Philippe Jourdan : Les deux points de vue se défendent. Les objets connectés favorisent le partage des données, en particulier celles liées à la géolocalisation : le véhicule connecté facilite l’usage pour un temps donné d’un moyen de transport qu’il n’est plus nécessaire de posséder. Mais certains objets, connectés ou non, seront toujours achetés en vue d’être possédés autant qu’utilisés. Une partie de l’échec relatif de l’adoption des montres connectées réside dans le caractère limité de leurs fonctions, et dans le fait qu’une montre est un bel objet, or il a fallu attendre les dernières générations pour que les montres connectées soient de beaux objets (voire des objets de luxe) qu’on a plaisir à posséder. Si l’objet connecté est un prolongement de la personne, dont il mesure l’activité, la santé, les performances, l’effet de dotation (ou d’aversion à la dépossession), qui consiste à attribuer plus de valeur à un objet qu’on possède qu’à un autre qu’on ne possède pas, indépendamment de la valeur à l’achat, l’emportera a fortiori, puisque il est partie prenante de l’intimité du possesseur.
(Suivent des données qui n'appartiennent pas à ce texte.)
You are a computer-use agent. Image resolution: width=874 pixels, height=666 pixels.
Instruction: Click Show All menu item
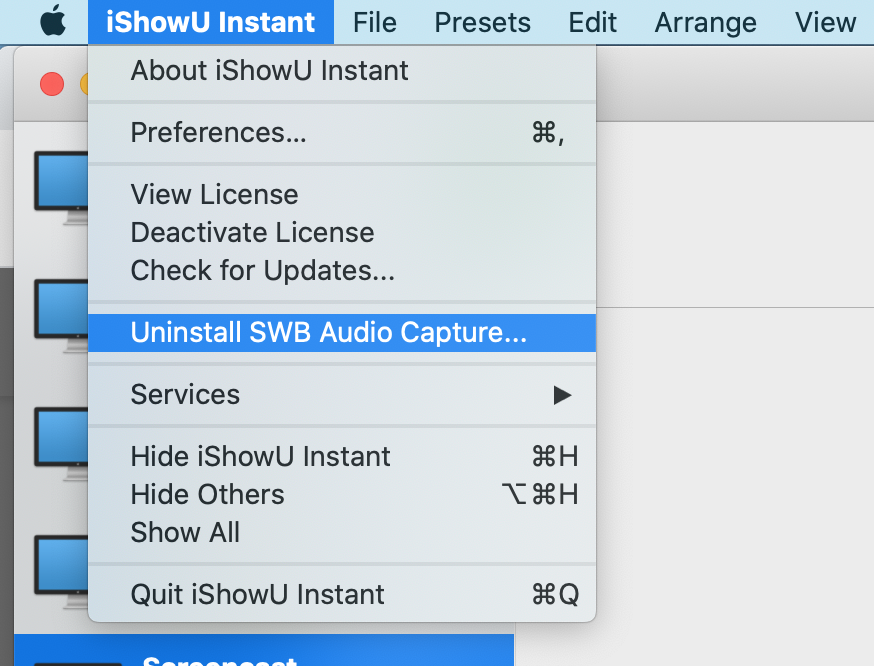pos(185,533)
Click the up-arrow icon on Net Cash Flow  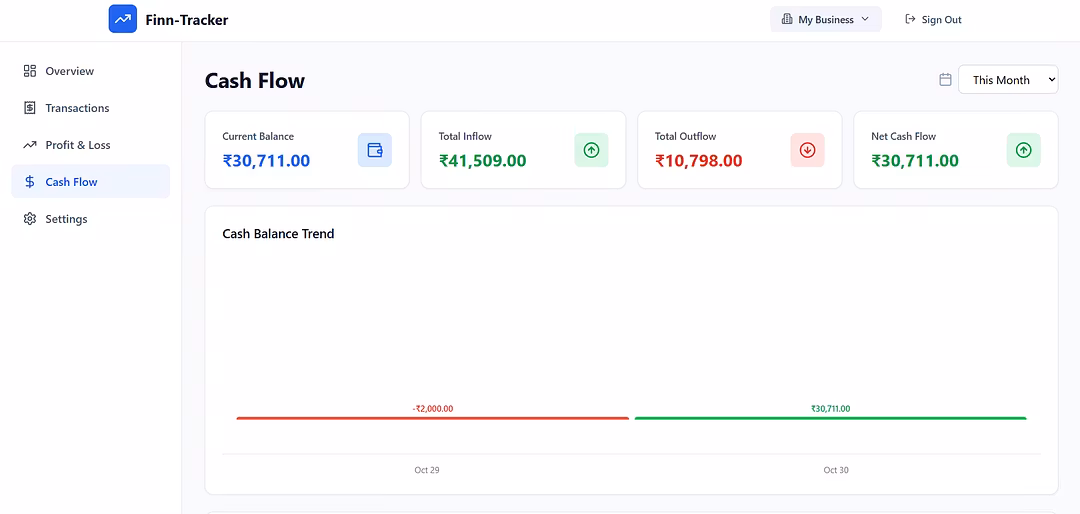[1023, 150]
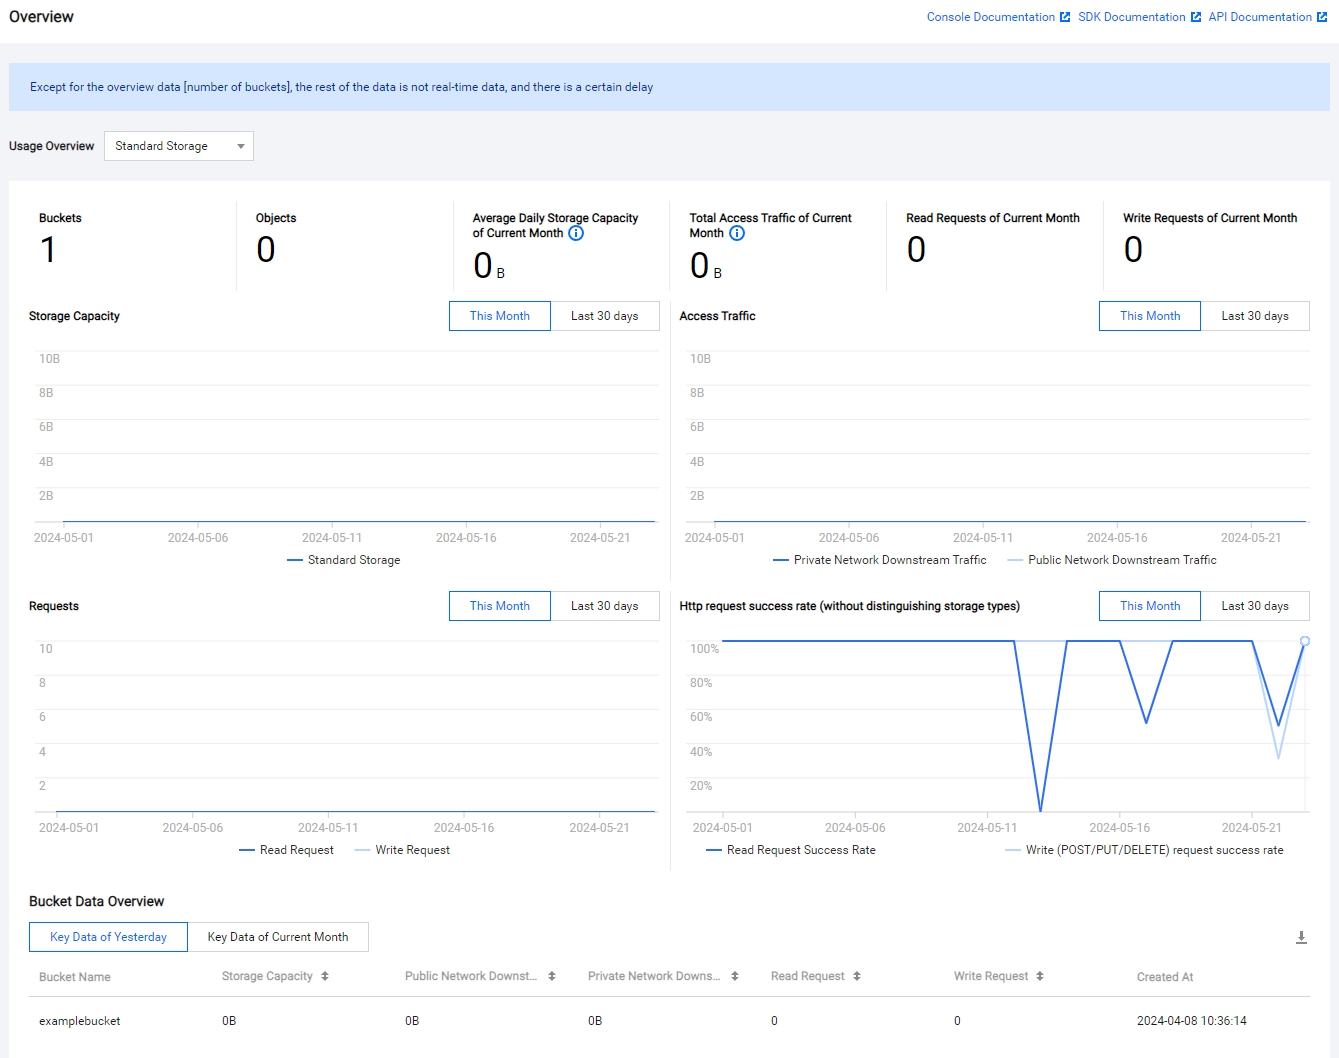The height and width of the screenshot is (1058, 1339).
Task: Click info icon beside Average Daily Storage Capacity
Action: point(576,233)
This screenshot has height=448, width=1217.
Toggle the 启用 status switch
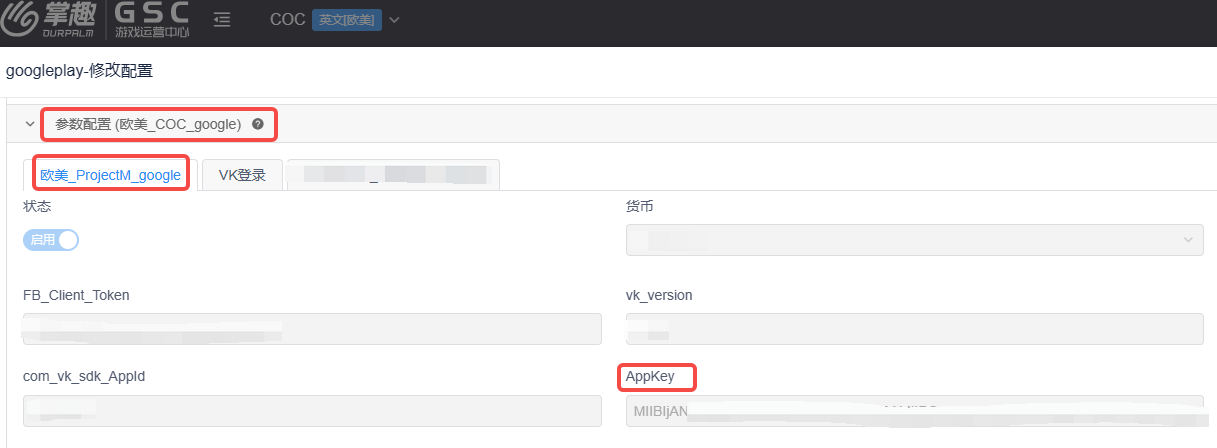click(51, 240)
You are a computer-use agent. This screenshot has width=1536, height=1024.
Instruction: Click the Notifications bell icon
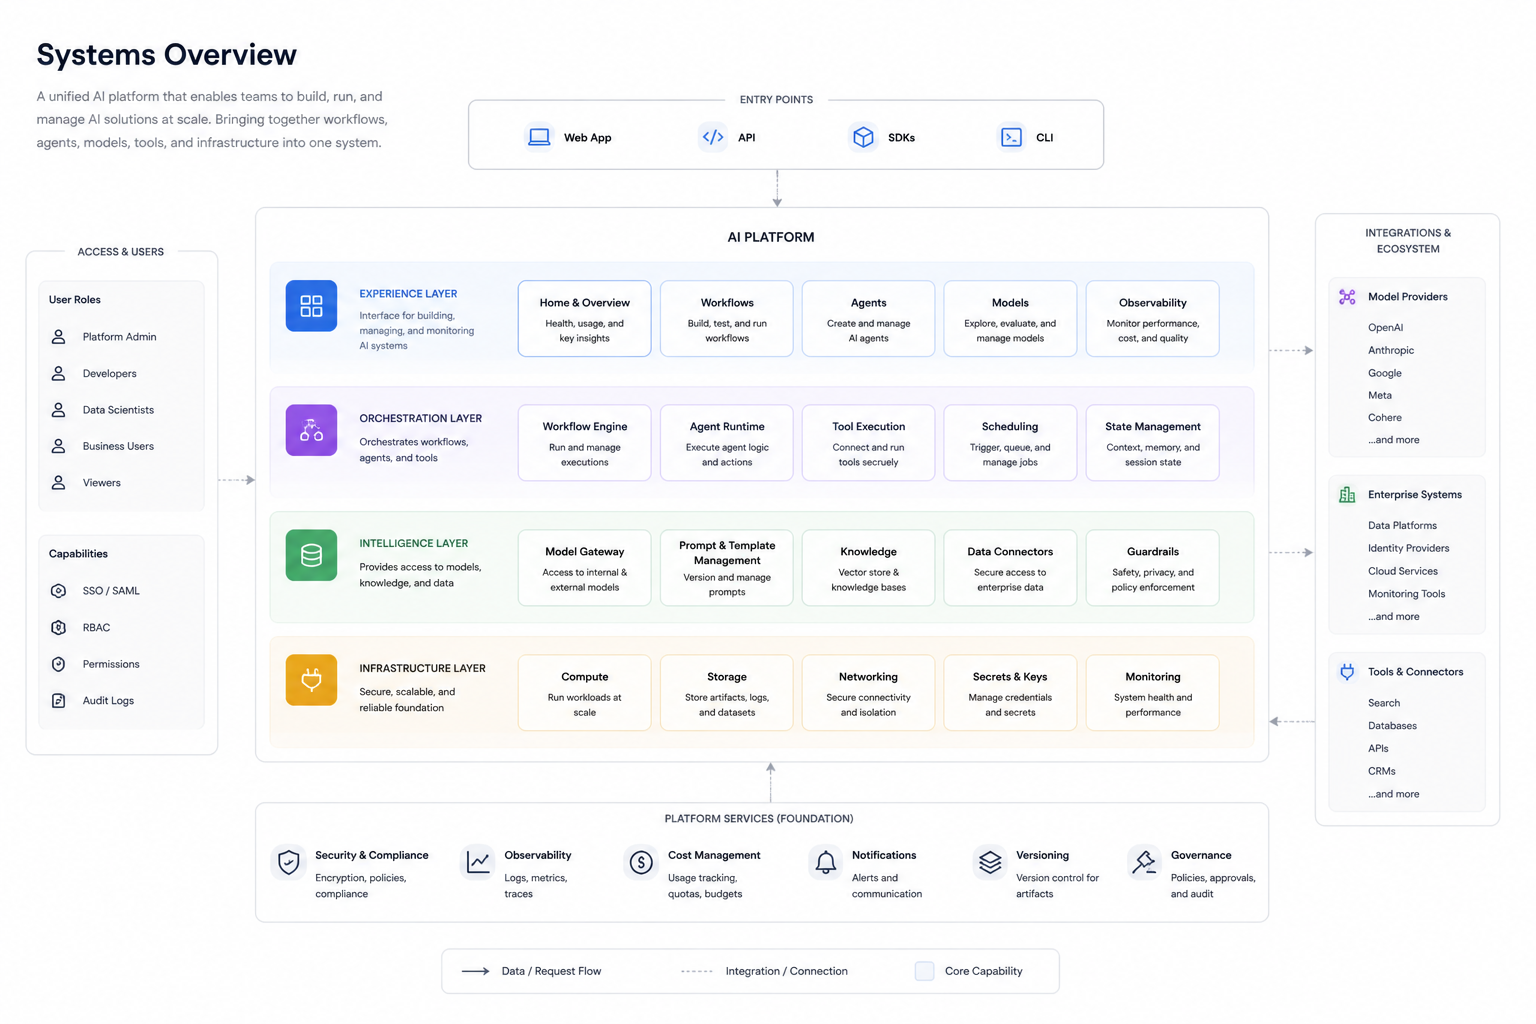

Quels sont les domaines d’élection des objets connectés, en termes de besoins ?
P. J. : Il est difficile d’imaginer les limites de leurs promesses, nous ne sommes qu’au début du développement des applications. Le premier enjeu est l’amélioration de la performance individuelle : productivité, suivi d’activité sportive, intellectuelle, professionnelle, organisation et planification des tâches quotidiennes, etc. Un autre domaine d’élection pourrait être le renforcement du lien social. En favorisant la mise en commun d’informations, les objets connectés sont à l’origine de communautés : je ne pratique pas seul le jogging, je suis connecté à des millions de pratiquants dans le monde. L’idée est séduisante mais se heurte à l’orientation individuelle des fonctions premières des objets connectés (santé, forme, sécurité, confort…) et à la pauvreté relative des fonctions et des applications de partage (en dehors de la géolocalisation ou du partage de performances).
Toutes les catégories de produits de grande consommation (PGC) sont-elles éligibles à la connexion ?
J.-C. P. : Un grand nombre de produits sont concernés, la filière agroalimentaire n’est pas épargnée : non seulement les aliments seront tracés, mais les animaux connectés (les vaches pour améliorer la qualité du lait…). Au Japon, Fujitsu produit déjà des laitues dans des salles totalement stériles, équipées de capteurs reliées au Nuage ; la plateforme détecte la température idéale à la croissance des laitues, analyse les données relatives à la pousse et décide du moment de les arroser et de les ramasser.
Le taux de pénétration des objets connectés a-t-il des freins spécifiques ?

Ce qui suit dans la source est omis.